Afterwards, import the dataset filename to load it:

>>> import mlds
>>> from mlds import mnist
>>> mnist
mnist(samples=(60000, 10000), features=(784, 784), classes=(10, 10), partitions=(train, test), transformations=(UniformScaler), version=c88b3d6)
>>> mnist.train
train(samples=60000, features=784, classes=10)
>>> mnist.train.data
array([[0., 0., 0., ..., 0., 0., 0.],
       [0., 0., 0., ..., 0., 0., 0.],
       [0., 0., 0., ..., 0., 0., 0.],
       ...,
       [0., 0., 0., ..., 0., 0., 0.],
       [0., 0., 0., ..., 0., 0., 0.],
       [0., 0., 0., ..., 0., 0., 0.]], dtype=float32)
>>> mnist.train.labels
array([4., 1., 0., ..., 6., 1., 5.], dtype=float32)

Other uses can be found in the examples directory.

Advanced Usage

Below are descriptions of some of the more subtle controls within this repo and complex use cases.

  • API: Should you use to interface with mlds outside of the command line, the main entry point for the repo is the process function within the datasets module.
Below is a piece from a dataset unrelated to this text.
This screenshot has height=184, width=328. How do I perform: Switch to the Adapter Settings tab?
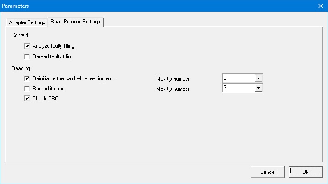click(x=27, y=22)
The docstring contains all of the necessary details surrounding arguments and their required types. An example of interfacing with mlds in this way can be found in the dnn_prepare example script.

  • Cleaning: When a dataset is to be processed from the command line, it can be optionally cleaned by passing --destupefy as an argument. This applies a transformation, after all other transformations, via the Destupefier. The Destupifier is an experimental transformer that removes duplicate columns, duplicate rows, and single-valued columns. This is particularly useful when exploring data reduction techniques that may produce a large amount of irrelevant features or duplicate samples.
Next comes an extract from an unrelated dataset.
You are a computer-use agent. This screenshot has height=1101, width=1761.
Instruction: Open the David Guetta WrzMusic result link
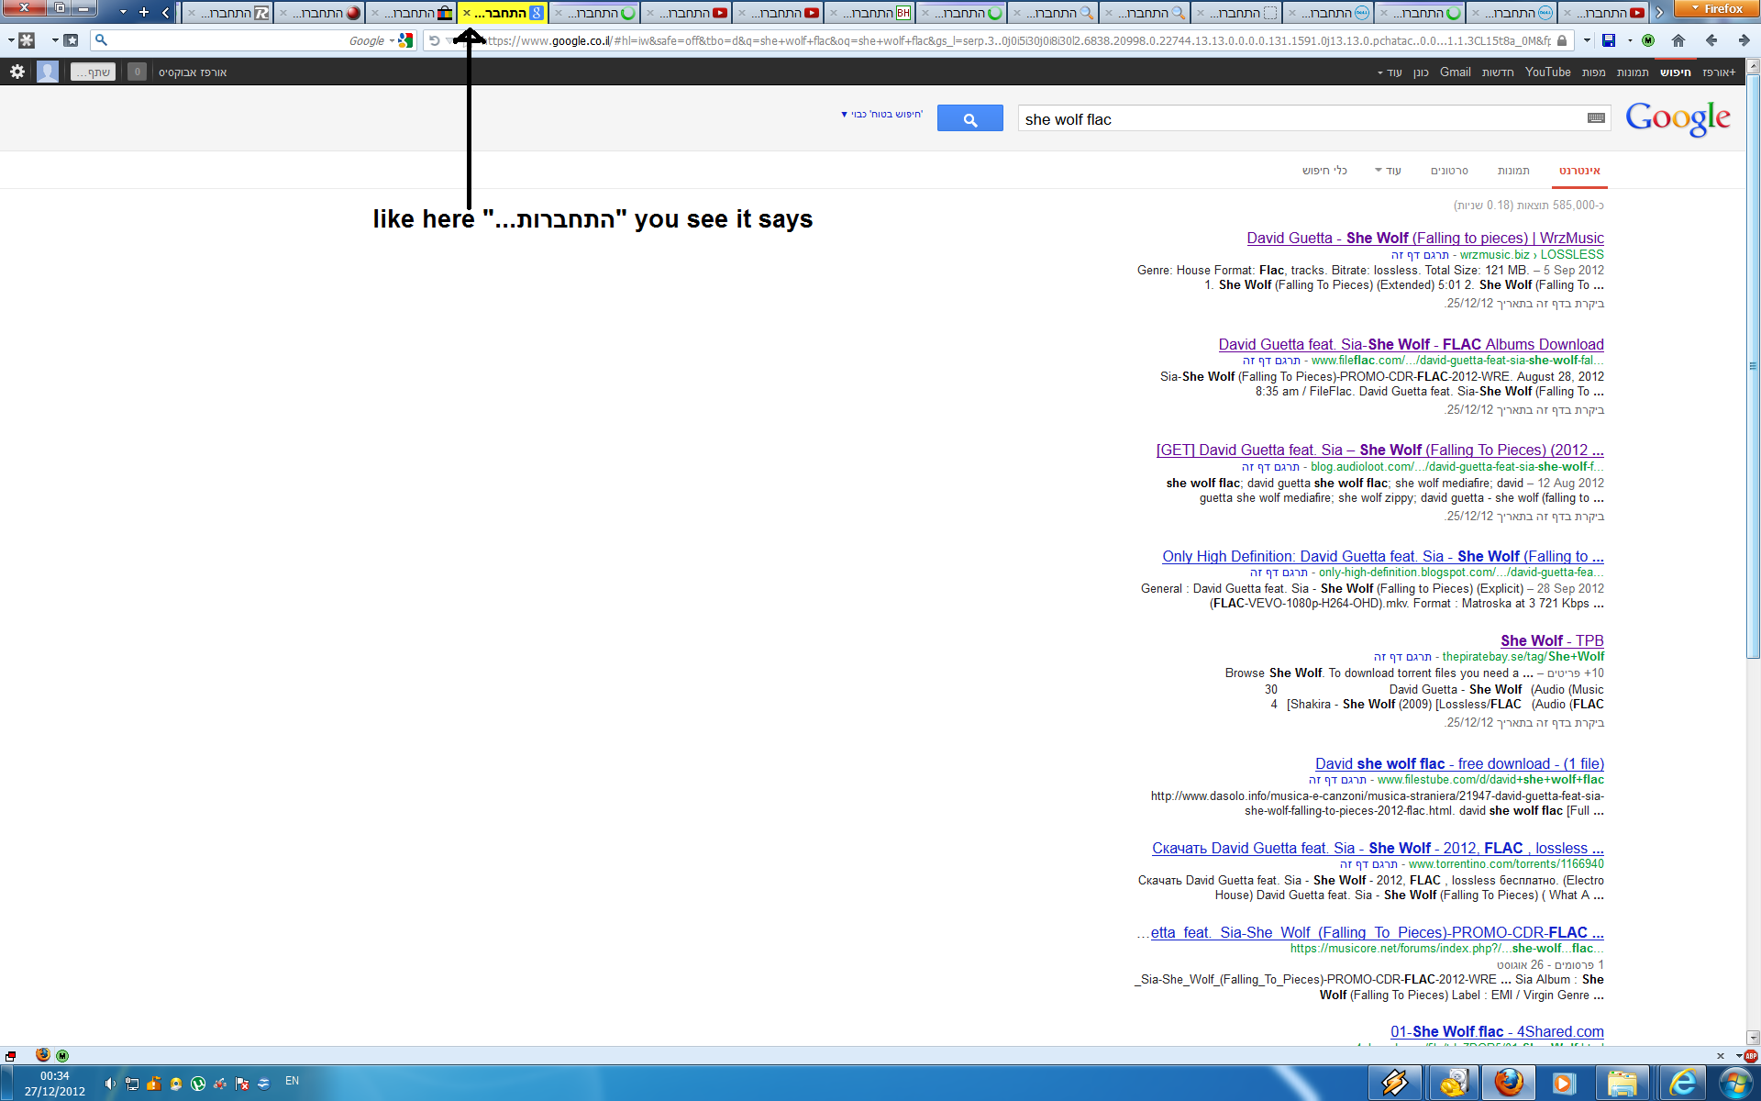click(x=1424, y=238)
  • Downloading: If you wish to add a dataset that is not easily retrievable from another library (i.e, TensorFlow Datasets, Torchvision Datasets, pandas.read_csv, etc.), then you may find the download function within mlds.downloaders helpful. Specifically, given a tuple of URLs, mlds.downloaders.download leverages the Requests library to return a dictionary containing the requested resource as a bytes object.
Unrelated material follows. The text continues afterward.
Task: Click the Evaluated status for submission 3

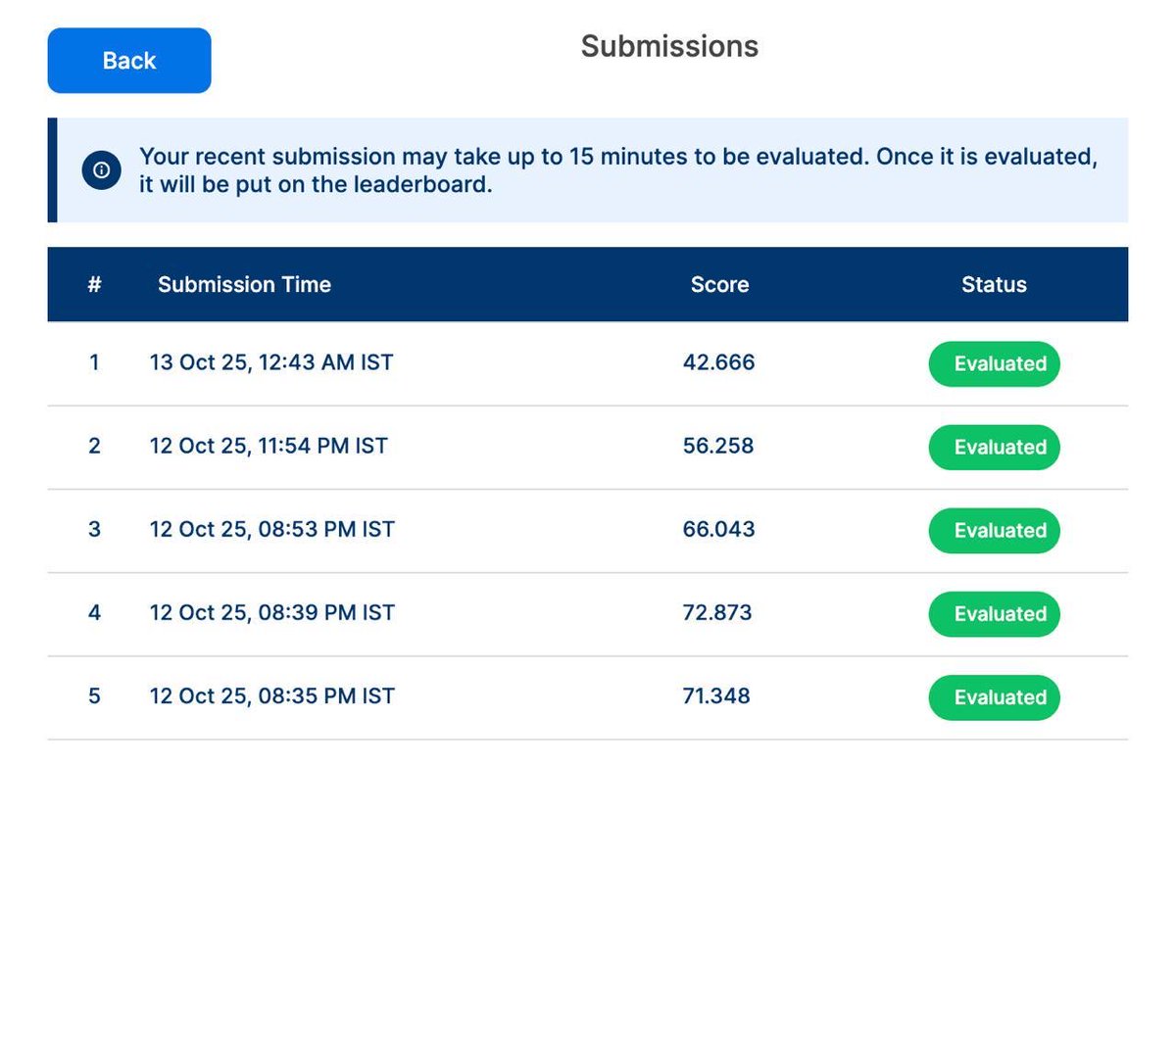Action: (994, 530)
  • Partitions: Following best practices, transformations are fit to the training set and transformed to all other partitions. A partition is considered to be a training set if its key is "train" in the data dictionary returned by dataset downloaders (This is commonly the case when downloading datasets through other frameworks such as Torchvision Datasets and TensorFlow Datasets). If the data dictionary does not contain this key, then all partitions are fitted and transformed separately.

  • Transformations: Currently, the following data transformations are supported:

    Adding custom transformations requires inheriting sklearn.base.BaseEstimator and sklearn.base.TransformerMixin and implementing fit, set_output, and transform methods. Alternatively, transformations from other libraries can be simply aliased into the transformations module.

Repo Overview

This repo was designed to allow easily download and manipulate data from a variety of different sources (which may have many deficiencies) with a suite of transformations. The vast majority of the legwork is done within the mlds.datasets.process method; once datasets are downloaded via downloader, then data transformations are composed and applied via ColumnTransformer. As described above, if "train" is a key in the dictionary representing the dataset, then the transformers are fit only to this partition.

Notably, the order of features is preserved, post-transformation (including expanding categorical features with one-hot vectors), and a set of metadata is saved with the transformed dataset, including: the names of the partitions, the transformations that were applied, the current abbreviated commit hash of the repo, the number of samples, the number of features, the number of classes, one-hot mappings (if applicable), and class mappings (if a label encoding scheme was applied). Metadata that pertains to the entire dataset (such as the transformations that were applied) is saved as a dictionary attribute for Dataset objects, while partition-specific information (such as the number of samples) is saved as an attribute for Partition objects (which are set as attributes in Dataset objects).